Monday 28 December 2009

The Third Degree

I suppose it's not surprising that people might want to understand our decision to home educate. But it can be stressful. While having a very pleasant night out with some of my oldest friends, the conversation turned to our "home-schooling" (their terminology, which demonstrates one of the fundamental misunderstandings that are so difficult to challenge - that we all attempt to provide miniature schools-at-home).

Relaxed chat turned into feeling like I'd been given the third degree, with all the predictable questions: "what about socialization?"; "what we do about science?"; "surely there can't be enough 'experts' in enough subjects among home-schoolers to provide a balanced curriculum?"; "how many hours a week in our timetable?", etc, etc?

I started by trotting out the standard and very easy answers to these questions, the things that home educators understand through the process of living this life. That our children's social lives are far more rooted in the diverse relationships that they will encounter in the real world (as opposed to being herded into age-specific groups and coerced into the same space at the same time, regardless of personal disposition). That, in an information-rich society, anyone who needs to learn about anything can find ways to draw on the necessary resources. That any learning undertaken in the real world is highly efficient, so that a new concept that takes 10minutes to discover could, in a school environment, take a term's-worth of lessons paced to the average student in a class of 30, with all the attendant targets and repeated explanations and registration periods that go with this approach.

But, do you know, at a certain point, I thought to myself, "Why am I bothering?" I know that there are people who I'll not convince, and it's a waste of effort to try to change their opinions.
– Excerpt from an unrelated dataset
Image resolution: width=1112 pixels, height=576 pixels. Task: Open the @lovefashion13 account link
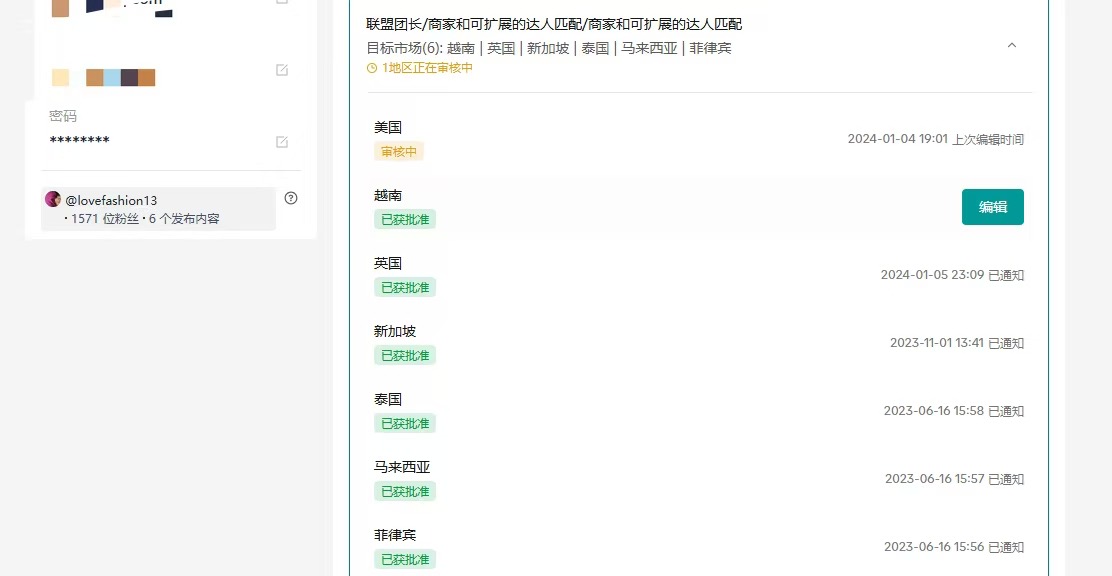pos(111,200)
It's too easy to come across as defensive when it's preferable to hold to the mantra that "It's working for now and if it stops working, we'll find another way of doing things". After all, I'm sure that my friends would be deeply offended if I queried every aspect of every lesson and every extra-curricular activity that their children undertake at school. I'm sure they'd tell me it's none of my business. Rightly so.
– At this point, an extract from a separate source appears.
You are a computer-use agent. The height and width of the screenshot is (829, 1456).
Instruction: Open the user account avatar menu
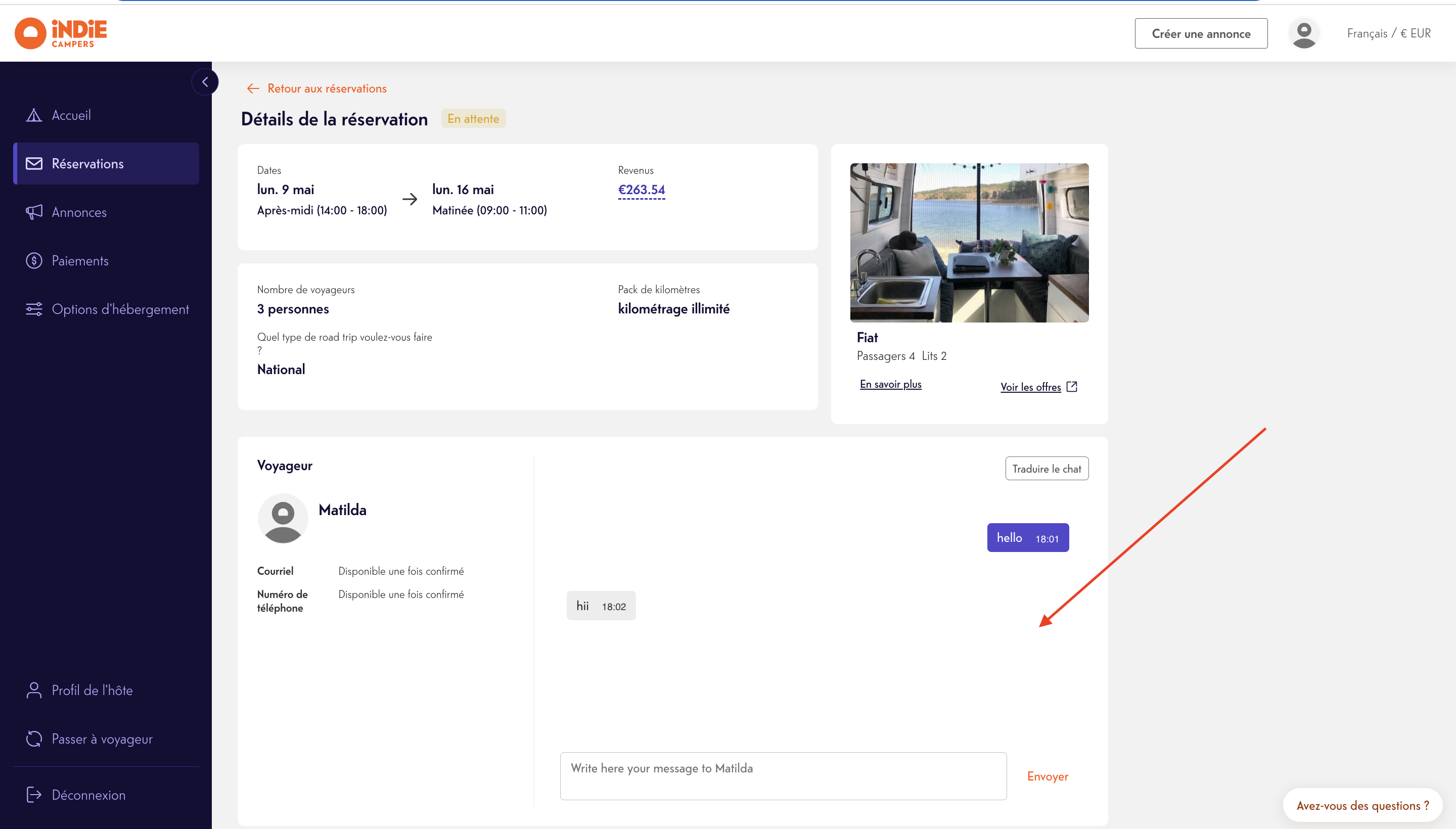(x=1304, y=33)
So, here's a New Year's Resolution that I firmly intend to make: I'll no longer waste energy attempting to justify our choices to those who will not be swayed, but instead will simply do my best to ensure we live and learn to the full in our own way.

5 comments:

  1. That's a fantastic resolution. I think I'll join you. Mine is that the word 'should' will henceforth be banished from my house and my head. You're sooo right about some other people and their attitude. I recently made my self go to an event where I knew there would not be any other home edders as I was becoming a bit concerned about ghettoising myself. Most of it was fine, but I did get the 'Oh you're home schooling (grr!)How interesting.' I soon realised though that questions such as 'Don't you think...?' and 'What about...?' were actually polite ways of showing that they thought I was completely wrong-headed and hadn't thought it through. I reached the same conclusion as you that they weren't going to be swayed and that I was wasting my time trying. Oh, and that, as you say, if I'd questioned what they did/ were doing in any aspect of their lives they'd rightly have been affronted. Maybe I'll have to develop a mantra of my own. Thinks....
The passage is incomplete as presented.